A 50 ans largement passés, je ne suis pas encore sûr d’avoir réussi ma vie, du moins la seconde moitié, je n’ai toujours pas de Rolex, ni aucune autre montre d’ailleurs, mais je possède un handbike spécial tétra, à assistance et dérailleur électriques qui fonctionnent, avec un petit drapeau personnalisé à tête de mort. Et ça, on n’est pas nombreux à pouvoir s’en vanter. Il me reste cependant une case à cocher afin de valider mon parcours de cinquantenaire. Ayant auparavant négligé sciemment la proposition de l’assurance maladie de procéder à un test de dépistage du cancer colorectal, je ne puis me dérober aujourd’hui devant l’invitation d’un éminent spécialiste à procéder prochainement à une petite coloscopie. Pourquoi pas ? Depuis sept ans, je ne m’en lasse pas, de toutes ces expériences nouvelles.

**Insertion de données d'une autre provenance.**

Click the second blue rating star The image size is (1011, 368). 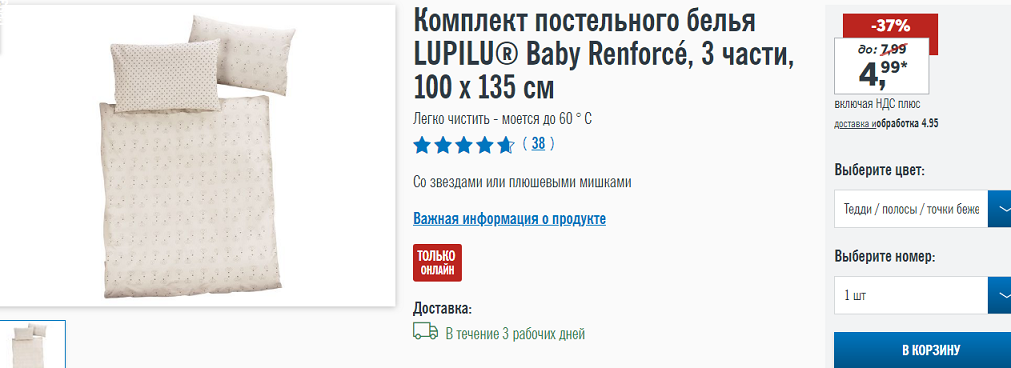click(x=443, y=145)
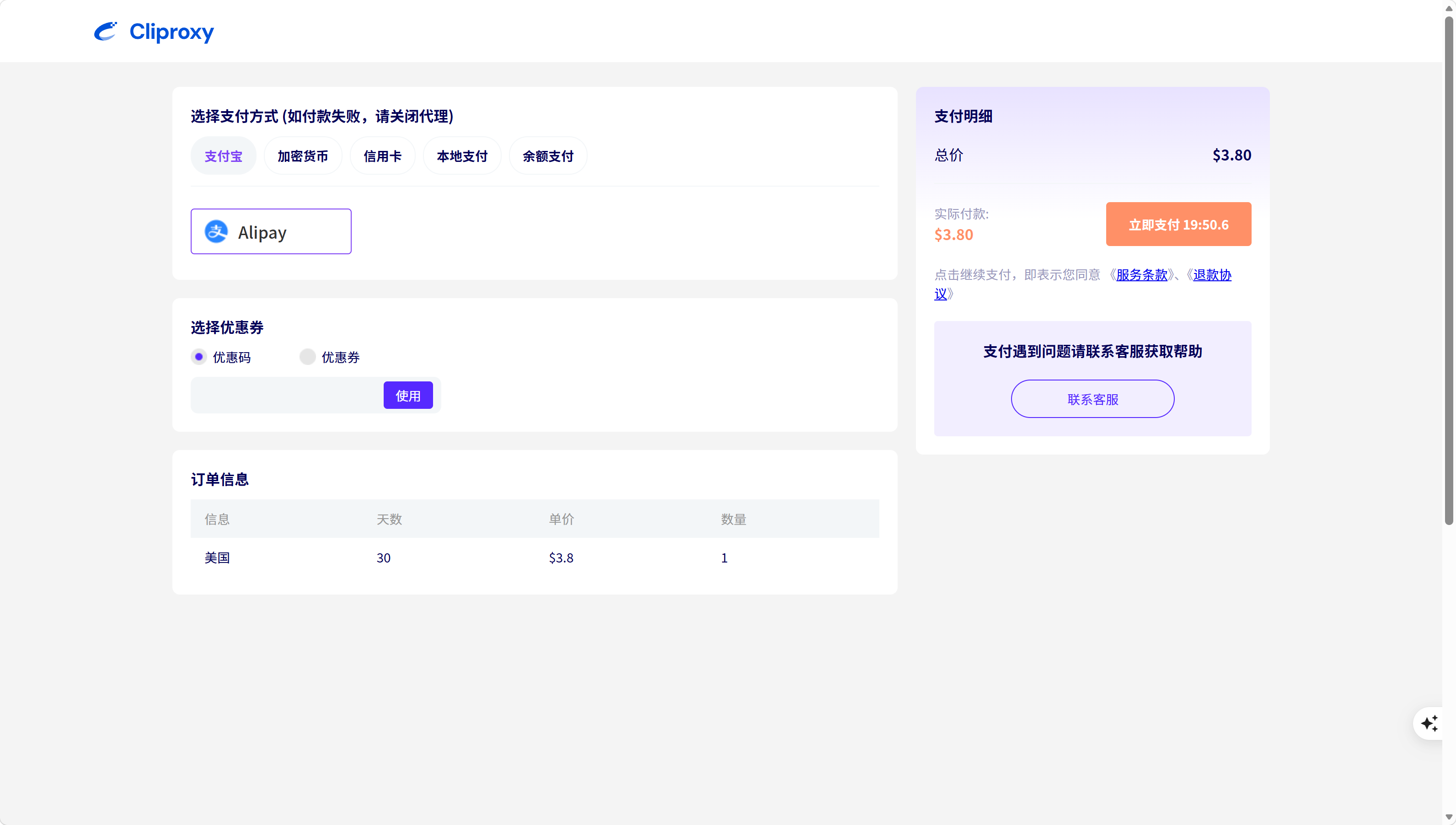Click the 联系客服 button
Image resolution: width=1456 pixels, height=825 pixels.
[x=1092, y=399]
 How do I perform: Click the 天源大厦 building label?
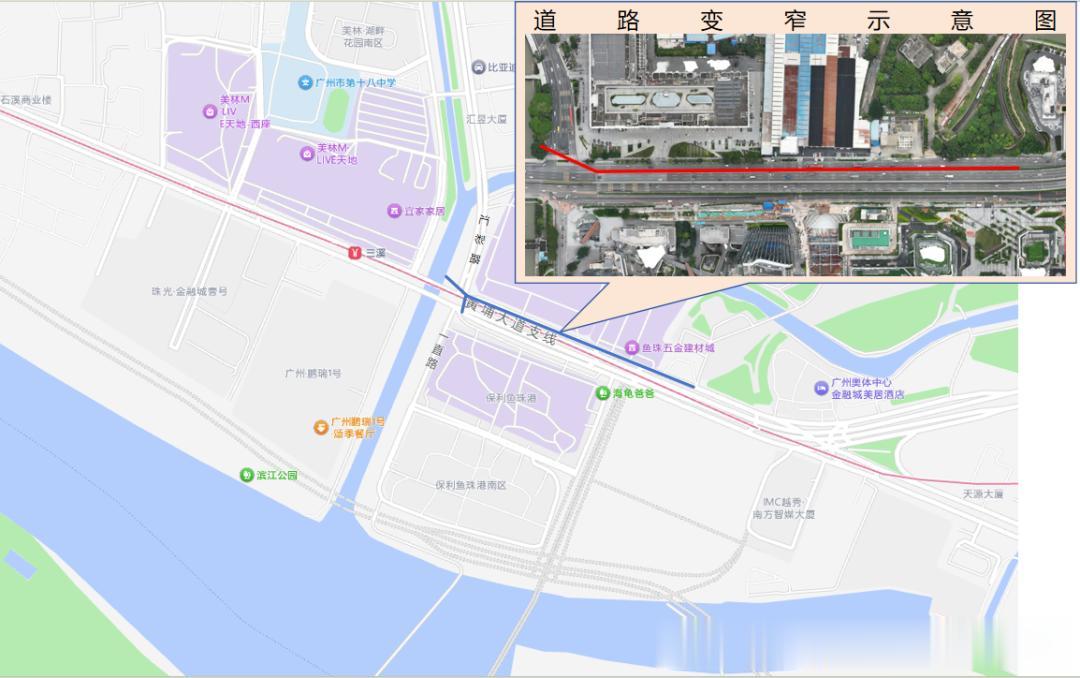(x=983, y=494)
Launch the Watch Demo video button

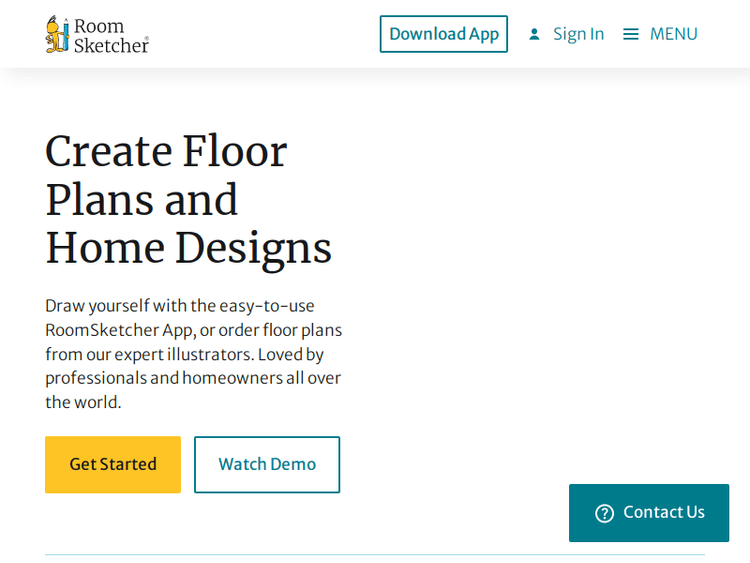click(267, 464)
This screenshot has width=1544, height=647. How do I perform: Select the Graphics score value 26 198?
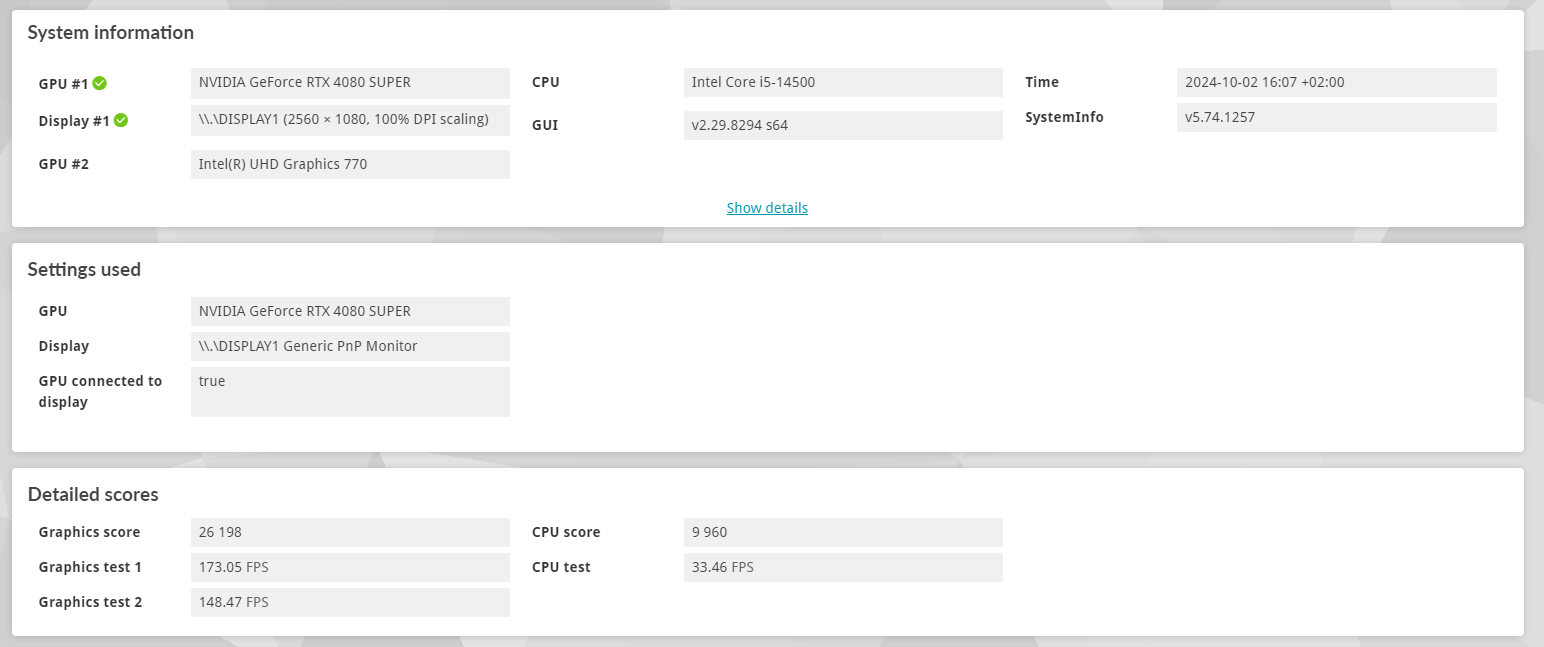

Mim il est vrai que le temps n’est pas propice aux sorties vélos ou autres. Mais si ton handbike fonctionne c’est une bonne nouvelle. A ce prix là tu devrais te faire rembourser une partie de cet engin …. Passez un bon week-end et promis j’irai vous voir dès que je serai rétablie. Bisous
Salut Michel,
Content que tu puisses enfin utiliser ton Handbike. Très joli fanion .
Même constat : des amis ne m’adressant plus la parole depuis que je me suis fait vacciner et que j’ai comparé leur croyances tout azimuts (5G,puces vax…) au fabuleux « la terre est plate »
Quelle radicalisation….
Du coup c’est dommage, plus aucun débat, ils préfèrent rester entre eux.
Bon courage à toi.
Gilles
bravo mimi je pensais pas que tu règlerais le problème en moins de 3 ans!
tu vas pouvoir te griser cet été
Dorine Bourneton : un autre parcours cabossé, un sacré caractère et un autre exemple pour tous : https://www.franceinter.fr/emissions/une-semaine-en-france/une-semaine-en-france-21-mai-2021
ta vie n’est pas un long fleuve tranquille!!! et les récits de tes expériences sont toujours aussi passionnants à suivre. Tu as une sacrée patience : cette histoire de handbike est complètement délirante. Bravo pour pour le drapeau : il me plait beaucoup!
j’attends le prochain épisode de la saison été.